[Excerpts from a dataset]
>>

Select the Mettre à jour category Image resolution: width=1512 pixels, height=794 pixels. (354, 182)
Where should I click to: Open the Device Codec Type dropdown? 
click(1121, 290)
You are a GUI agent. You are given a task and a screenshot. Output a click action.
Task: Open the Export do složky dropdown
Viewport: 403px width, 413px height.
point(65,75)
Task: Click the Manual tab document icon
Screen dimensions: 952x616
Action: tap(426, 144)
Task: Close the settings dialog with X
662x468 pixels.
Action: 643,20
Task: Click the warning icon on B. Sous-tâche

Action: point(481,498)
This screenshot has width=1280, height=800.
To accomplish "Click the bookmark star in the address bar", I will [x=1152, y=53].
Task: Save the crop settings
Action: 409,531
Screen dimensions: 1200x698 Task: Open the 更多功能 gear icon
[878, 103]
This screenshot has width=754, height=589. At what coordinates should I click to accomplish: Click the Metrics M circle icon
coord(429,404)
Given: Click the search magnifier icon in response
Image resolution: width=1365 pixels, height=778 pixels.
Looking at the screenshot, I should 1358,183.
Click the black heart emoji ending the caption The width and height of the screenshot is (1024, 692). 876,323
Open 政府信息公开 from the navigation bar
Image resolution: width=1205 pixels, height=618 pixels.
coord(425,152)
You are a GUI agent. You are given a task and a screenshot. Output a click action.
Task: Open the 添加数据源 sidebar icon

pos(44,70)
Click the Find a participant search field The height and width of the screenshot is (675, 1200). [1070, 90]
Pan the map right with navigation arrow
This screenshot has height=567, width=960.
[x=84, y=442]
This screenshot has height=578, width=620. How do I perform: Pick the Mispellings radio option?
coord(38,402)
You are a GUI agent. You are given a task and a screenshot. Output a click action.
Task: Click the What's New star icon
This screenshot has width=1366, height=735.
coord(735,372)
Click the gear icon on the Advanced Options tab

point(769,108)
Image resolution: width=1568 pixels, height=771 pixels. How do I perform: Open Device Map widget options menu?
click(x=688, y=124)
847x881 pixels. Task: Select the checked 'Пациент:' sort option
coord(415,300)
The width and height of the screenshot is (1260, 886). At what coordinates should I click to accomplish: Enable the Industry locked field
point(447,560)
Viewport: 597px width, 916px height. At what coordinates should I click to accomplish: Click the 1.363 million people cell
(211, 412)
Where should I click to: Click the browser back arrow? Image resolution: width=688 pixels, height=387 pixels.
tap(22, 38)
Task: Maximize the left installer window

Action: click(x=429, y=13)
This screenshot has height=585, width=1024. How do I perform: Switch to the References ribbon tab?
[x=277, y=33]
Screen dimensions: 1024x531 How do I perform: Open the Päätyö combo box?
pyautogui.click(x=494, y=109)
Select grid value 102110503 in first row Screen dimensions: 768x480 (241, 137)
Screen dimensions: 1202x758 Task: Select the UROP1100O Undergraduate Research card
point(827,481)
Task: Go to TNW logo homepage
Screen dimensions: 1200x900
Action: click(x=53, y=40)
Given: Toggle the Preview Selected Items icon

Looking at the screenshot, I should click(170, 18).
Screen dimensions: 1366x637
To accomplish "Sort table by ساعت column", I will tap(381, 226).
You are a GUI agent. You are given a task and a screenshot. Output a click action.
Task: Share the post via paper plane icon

<<

**Task item:**
The records above are to be repeated in full, word for word.

**Answer space:**
Select the Mettre à jour category Image resolution: width=1512 pixels, height=794 pixels. (354, 182)
Where should I click to: Open the Device Codec Type dropdown? 
click(1121, 290)
You are a GUI agent. You are given a task and a screenshot. Output a click action.
Task: Open the Export do složky dropdown
Viewport: 403px width, 413px height.
point(65,75)
Task: Click the Manual tab document icon
Screen dimensions: 952x616
Action: tap(426, 144)
Task: Close the settings dialog with X
662x468 pixels.
Action: 643,20
Task: Click the warning icon on B. Sous-tâche

Action: point(481,498)
This screenshot has width=1280, height=800.
To accomplish "Click the bookmark star in the address bar", I will [x=1152, y=53].
Task: Save the crop settings
Action: 409,531
Screen dimensions: 1200x698 Task: Open the 更多功能 gear icon
[878, 103]
This screenshot has width=754, height=589. At what coordinates should I click to accomplish: Click the Metrics M circle icon
coord(429,404)
Given: Click the search magnifier icon in response
Image resolution: width=1365 pixels, height=778 pixels.
Looking at the screenshot, I should 1358,183.
Click the black heart emoji ending the caption The width and height of the screenshot is (1024, 692). 876,323
Open 政府信息公开 from the navigation bar
Image resolution: width=1205 pixels, height=618 pixels.
coord(425,152)
You are a GUI agent. You are given a task and a screenshot. Output a click action.
Task: Open the 添加数据源 sidebar icon

pos(44,70)
Click the Find a participant search field The height and width of the screenshot is (675, 1200). [1070, 90]
Pan the map right with navigation arrow
This screenshot has height=567, width=960.
[x=84, y=442]
This screenshot has height=578, width=620. How do I perform: Pick the Mispellings radio option?
coord(38,402)
You are a GUI agent. You are given a task and a screenshot. Output a click action.
Task: Click the What's New star icon
This screenshot has width=1366, height=735.
coord(735,372)
Click the gear icon on the Advanced Options tab

point(769,108)
Image resolution: width=1568 pixels, height=771 pixels. How do I perform: Open Device Map widget options menu?
click(x=688, y=124)
847x881 pixels. Task: Select the checked 'Пациент:' sort option
coord(415,300)
The width and height of the screenshot is (1260, 886). At what coordinates should I click to accomplish: Enable the Industry locked field
point(447,560)
Viewport: 597px width, 916px height. At what coordinates should I click to accomplish: Click the 1.363 million people cell
(211, 412)
Where should I click to: Click the browser back arrow? Image resolution: width=688 pixels, height=387 pixels.
tap(22, 38)
Task: Maximize the left installer window

Action: click(x=429, y=13)
This screenshot has height=585, width=1024. How do I perform: Switch to the References ribbon tab?
[x=277, y=33]
Screen dimensions: 1024x531 How do I perform: Open the Päätyö combo box?
pyautogui.click(x=494, y=109)
Select grid value 102110503 in first row Screen dimensions: 768x480 (241, 137)
Screen dimensions: 1202x758 Task: Select the UROP1100O Undergraduate Research card
point(827,481)
Task: Go to TNW logo homepage
Screen dimensions: 1200x900
Action: click(x=53, y=40)
Given: Toggle the Preview Selected Items icon

Looking at the screenshot, I should click(170, 18).
Screen dimensions: 1366x637
To accomplish "Sort table by ساعت column", I will tap(381, 226).
You are a GUI agent. You are given a task and a screenshot. Output a click action.
Task: Share the post via paper plane icon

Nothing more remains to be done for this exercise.